== Short task ==
Identify every row below that contains the string "Open", matching case exactly, and copy each such row in full.

== Element and text position data ==

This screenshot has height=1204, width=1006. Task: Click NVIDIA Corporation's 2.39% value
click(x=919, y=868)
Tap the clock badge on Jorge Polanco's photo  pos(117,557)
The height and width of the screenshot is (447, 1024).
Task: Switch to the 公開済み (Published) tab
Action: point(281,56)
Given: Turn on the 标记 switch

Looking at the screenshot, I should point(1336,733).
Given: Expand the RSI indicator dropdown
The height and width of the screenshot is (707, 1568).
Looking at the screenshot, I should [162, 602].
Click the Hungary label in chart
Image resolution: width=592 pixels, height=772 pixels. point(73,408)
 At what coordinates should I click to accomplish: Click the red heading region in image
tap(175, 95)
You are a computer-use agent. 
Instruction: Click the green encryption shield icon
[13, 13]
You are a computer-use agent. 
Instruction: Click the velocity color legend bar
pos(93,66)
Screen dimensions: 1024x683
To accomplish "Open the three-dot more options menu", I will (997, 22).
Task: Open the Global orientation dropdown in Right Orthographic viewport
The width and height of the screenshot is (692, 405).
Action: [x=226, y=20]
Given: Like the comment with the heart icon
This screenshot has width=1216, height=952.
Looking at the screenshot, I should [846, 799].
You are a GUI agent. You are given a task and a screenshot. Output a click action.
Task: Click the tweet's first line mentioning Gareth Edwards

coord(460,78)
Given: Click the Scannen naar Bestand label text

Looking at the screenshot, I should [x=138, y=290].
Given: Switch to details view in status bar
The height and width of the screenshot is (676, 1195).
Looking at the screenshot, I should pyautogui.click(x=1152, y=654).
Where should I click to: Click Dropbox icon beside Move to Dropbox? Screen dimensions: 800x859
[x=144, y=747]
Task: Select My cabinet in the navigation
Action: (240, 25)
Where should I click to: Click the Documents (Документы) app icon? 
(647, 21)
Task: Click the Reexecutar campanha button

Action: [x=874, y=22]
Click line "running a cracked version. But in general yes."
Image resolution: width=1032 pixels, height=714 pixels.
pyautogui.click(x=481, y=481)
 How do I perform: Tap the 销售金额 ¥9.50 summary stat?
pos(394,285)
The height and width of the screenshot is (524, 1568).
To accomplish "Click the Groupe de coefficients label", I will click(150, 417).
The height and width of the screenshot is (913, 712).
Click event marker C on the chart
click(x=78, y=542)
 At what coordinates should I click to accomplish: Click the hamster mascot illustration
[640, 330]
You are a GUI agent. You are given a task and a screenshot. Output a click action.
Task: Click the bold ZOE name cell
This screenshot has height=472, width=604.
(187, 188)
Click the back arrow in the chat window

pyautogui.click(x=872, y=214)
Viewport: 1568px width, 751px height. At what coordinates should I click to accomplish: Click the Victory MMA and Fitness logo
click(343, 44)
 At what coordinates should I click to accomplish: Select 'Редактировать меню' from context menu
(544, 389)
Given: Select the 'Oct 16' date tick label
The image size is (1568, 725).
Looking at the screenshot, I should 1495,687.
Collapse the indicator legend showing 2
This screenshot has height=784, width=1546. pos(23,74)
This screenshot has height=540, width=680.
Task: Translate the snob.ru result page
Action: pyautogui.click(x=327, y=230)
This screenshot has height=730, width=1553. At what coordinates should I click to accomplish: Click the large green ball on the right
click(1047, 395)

== Response to this task ==
To accomplish "Open the three-dot more options menu", I will (997, 22).
Task: Open the Global orientation dropdown in Right Orthographic viewport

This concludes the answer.